On 10th March 2001, HRH Prince Andrew is alleged to have met and been photographed with a lady who has accused the Prince of sexual misconduct.
In a BBC interview, Prince Andrew throws ridicule on that suggestion and throws up two interesting observations in an attempt to establish an alibi:
“On that particular day that we now understand is the date, which is 10th March, I was at home, I was with the children and I’d taken Beatrice to a Pizza Express in Woking for a party at I suppose sort of four or five in the afternoon.
“…and then because the duchess was away, we have a simple rule in the family that when one is away the other one is there.”
Understandably, a member of the Royal Family may well remember a trip to Pizza Express, usual for the rest of us, but perhaps not a typical dining arrangement for the privileged few.
Does this stack up as an alibi?
In law, an alibi is defined as follows:
“…evidence tending to show that by reason of the presence of an accused at a particular place or in a particular area at a particular time he was not, or was unlikely to have been, at the place where the offence is alleged to have been committed at the time of its alleged commission.”
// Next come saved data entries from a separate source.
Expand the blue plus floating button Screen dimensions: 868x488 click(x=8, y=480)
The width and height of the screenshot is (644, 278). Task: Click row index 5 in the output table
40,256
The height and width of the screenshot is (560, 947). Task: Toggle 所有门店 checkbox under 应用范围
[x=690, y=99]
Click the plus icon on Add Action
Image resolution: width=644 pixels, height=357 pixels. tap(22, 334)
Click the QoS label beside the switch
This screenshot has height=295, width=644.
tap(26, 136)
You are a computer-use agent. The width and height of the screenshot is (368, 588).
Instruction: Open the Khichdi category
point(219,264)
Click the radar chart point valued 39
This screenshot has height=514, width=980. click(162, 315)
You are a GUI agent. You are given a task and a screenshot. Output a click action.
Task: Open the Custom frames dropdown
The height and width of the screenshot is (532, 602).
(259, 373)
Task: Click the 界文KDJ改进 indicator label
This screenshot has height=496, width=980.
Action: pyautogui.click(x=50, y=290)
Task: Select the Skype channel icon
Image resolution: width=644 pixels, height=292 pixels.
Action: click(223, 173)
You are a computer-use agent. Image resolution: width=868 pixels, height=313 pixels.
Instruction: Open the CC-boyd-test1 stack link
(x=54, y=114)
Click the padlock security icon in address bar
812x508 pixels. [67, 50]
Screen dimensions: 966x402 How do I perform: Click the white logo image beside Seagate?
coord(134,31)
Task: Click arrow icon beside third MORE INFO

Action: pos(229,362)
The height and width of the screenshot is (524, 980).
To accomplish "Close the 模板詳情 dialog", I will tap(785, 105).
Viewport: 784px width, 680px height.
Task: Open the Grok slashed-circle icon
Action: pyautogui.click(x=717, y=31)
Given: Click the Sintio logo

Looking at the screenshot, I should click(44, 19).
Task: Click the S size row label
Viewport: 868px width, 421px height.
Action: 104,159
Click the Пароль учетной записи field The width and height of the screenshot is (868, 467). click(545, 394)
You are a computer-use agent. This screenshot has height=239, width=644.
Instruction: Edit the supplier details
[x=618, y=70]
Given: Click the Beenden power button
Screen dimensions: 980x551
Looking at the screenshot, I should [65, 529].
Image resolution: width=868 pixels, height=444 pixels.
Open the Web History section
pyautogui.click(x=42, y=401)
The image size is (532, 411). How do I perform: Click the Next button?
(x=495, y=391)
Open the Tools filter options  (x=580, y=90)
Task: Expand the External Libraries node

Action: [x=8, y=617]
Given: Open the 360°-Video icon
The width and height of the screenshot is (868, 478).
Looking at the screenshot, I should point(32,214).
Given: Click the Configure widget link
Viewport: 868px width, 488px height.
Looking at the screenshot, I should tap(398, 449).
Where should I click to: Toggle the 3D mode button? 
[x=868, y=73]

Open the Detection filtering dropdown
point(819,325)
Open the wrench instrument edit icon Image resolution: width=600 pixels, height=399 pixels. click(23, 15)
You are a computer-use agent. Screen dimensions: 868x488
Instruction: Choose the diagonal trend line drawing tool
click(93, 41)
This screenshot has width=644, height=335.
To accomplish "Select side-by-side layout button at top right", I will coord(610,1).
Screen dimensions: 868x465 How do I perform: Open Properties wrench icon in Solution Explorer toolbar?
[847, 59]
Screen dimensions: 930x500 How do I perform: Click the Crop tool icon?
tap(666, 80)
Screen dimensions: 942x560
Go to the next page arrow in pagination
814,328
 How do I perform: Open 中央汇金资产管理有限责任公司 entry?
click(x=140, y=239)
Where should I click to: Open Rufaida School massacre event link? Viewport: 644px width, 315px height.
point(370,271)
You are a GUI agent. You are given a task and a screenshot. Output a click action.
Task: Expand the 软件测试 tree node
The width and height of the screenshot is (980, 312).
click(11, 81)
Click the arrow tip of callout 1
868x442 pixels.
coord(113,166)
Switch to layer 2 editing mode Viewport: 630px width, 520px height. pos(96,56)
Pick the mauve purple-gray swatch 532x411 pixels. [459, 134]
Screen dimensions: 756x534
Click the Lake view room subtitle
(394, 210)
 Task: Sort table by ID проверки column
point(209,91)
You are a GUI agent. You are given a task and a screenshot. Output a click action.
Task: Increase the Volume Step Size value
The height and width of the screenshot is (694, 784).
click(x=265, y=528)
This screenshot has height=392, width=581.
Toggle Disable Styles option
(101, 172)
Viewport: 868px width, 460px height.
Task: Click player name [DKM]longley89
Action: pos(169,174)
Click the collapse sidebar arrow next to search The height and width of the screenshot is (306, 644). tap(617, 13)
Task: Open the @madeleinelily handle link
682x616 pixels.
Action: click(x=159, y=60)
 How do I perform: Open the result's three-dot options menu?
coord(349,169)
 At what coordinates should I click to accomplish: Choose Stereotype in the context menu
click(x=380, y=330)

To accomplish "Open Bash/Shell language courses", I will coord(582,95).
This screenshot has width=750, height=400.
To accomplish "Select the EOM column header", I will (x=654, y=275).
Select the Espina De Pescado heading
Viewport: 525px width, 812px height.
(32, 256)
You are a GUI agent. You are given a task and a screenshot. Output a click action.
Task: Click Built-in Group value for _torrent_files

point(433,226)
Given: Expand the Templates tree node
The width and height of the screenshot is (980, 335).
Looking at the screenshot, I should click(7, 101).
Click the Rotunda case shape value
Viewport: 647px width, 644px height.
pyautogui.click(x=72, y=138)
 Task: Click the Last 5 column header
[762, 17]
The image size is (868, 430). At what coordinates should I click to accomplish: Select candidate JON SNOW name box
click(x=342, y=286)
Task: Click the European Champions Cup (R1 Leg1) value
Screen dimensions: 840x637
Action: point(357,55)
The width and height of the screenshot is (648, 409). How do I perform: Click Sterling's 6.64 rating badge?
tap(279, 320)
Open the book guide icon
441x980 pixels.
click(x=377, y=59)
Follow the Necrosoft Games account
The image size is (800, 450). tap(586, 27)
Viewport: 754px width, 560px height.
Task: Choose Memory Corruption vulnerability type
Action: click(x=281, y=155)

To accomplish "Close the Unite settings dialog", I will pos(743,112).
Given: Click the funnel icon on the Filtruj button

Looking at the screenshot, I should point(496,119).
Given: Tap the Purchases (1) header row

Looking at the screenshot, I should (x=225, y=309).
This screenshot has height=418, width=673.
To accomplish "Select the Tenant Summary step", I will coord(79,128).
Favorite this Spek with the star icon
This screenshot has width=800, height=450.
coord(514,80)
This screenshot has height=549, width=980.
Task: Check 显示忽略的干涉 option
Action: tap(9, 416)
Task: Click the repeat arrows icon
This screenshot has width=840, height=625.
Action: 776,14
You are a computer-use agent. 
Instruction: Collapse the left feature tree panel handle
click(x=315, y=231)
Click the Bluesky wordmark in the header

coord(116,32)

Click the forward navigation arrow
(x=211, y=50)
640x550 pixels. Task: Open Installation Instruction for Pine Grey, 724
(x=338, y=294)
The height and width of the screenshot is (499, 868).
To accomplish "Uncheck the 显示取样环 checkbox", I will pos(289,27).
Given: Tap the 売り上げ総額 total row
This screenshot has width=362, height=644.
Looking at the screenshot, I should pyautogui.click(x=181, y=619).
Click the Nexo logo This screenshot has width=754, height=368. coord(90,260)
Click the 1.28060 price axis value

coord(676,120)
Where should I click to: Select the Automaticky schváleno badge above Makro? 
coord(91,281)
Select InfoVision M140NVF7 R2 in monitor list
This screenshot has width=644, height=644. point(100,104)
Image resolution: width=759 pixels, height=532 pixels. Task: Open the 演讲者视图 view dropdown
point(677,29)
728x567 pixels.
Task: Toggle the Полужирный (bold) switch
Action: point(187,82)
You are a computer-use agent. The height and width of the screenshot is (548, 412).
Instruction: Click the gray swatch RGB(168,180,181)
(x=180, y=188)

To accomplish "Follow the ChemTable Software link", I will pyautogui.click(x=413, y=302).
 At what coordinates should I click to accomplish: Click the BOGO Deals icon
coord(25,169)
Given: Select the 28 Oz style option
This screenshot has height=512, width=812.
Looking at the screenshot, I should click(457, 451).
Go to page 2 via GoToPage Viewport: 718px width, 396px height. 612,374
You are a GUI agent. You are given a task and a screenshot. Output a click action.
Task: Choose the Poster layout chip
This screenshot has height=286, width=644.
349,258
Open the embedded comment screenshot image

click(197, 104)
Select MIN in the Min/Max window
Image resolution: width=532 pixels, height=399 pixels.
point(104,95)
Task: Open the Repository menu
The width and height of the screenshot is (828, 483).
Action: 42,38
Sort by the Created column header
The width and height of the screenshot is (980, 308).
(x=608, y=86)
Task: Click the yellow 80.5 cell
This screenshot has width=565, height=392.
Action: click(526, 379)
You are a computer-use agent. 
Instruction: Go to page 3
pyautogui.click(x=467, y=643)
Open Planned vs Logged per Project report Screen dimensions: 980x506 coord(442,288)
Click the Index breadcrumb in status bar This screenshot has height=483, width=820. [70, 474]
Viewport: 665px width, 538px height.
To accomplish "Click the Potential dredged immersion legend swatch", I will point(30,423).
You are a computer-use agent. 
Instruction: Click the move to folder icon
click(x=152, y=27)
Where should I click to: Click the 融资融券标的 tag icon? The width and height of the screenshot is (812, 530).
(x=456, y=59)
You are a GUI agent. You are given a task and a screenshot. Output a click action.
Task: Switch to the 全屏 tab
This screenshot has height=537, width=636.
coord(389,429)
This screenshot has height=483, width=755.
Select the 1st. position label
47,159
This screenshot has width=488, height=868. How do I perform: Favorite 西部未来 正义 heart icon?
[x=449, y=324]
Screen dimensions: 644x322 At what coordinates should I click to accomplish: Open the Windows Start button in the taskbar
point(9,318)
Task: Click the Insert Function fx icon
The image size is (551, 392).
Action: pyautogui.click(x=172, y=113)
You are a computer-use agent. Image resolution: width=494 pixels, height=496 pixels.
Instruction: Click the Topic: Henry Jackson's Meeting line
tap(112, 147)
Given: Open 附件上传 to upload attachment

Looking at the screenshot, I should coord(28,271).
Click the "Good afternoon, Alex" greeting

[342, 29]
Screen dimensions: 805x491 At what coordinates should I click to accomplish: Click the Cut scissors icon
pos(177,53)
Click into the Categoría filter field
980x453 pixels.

The fundamental problem with Prince Andrew’s account is that this alibi can only recover what must have been a relatively short period of time, the journey to and from the restaurant (about 40 mins each way assuming the Prince was at his Windsor home) and time at the party itself (imagine 2 hours), so in total may be no more than 4 hours or so.
Unless the timing of the allegation is such that it corresponds precisely with the time Prince Andrew claims to have been in Woking this alibi will be evidentially of little significance.
The next part of his account is also an alibi and amounts to a not unreasonable claim that he was at home (presumably looking out for the children, although he neglects to say this) because his wife was away.
Again, as a starting point, this is not at all unreasonable, but we have a direct contradiction of accounts and a photograph which has not been established to be anything other than genuine at the moment.
This clash of accounts would need to be tested by a jury in a criminal trial.
In short, mere assertions of alibi tend to be almost worthless. A robust defence strategy would nail down the times, and look for corroborative evidence. A prosecutor might easily find numerous occasions where both family members are away and ask about childcare arrangements – it is by no means unusual for members of the Royal Family to employ staff to look after children.
Regrettably for the Prince, his TV interview established nothing over and above a bare denial, which he had already given. Indeed it appears that other aspects of his account are already being challenged – incapable of sweating and not one to hug.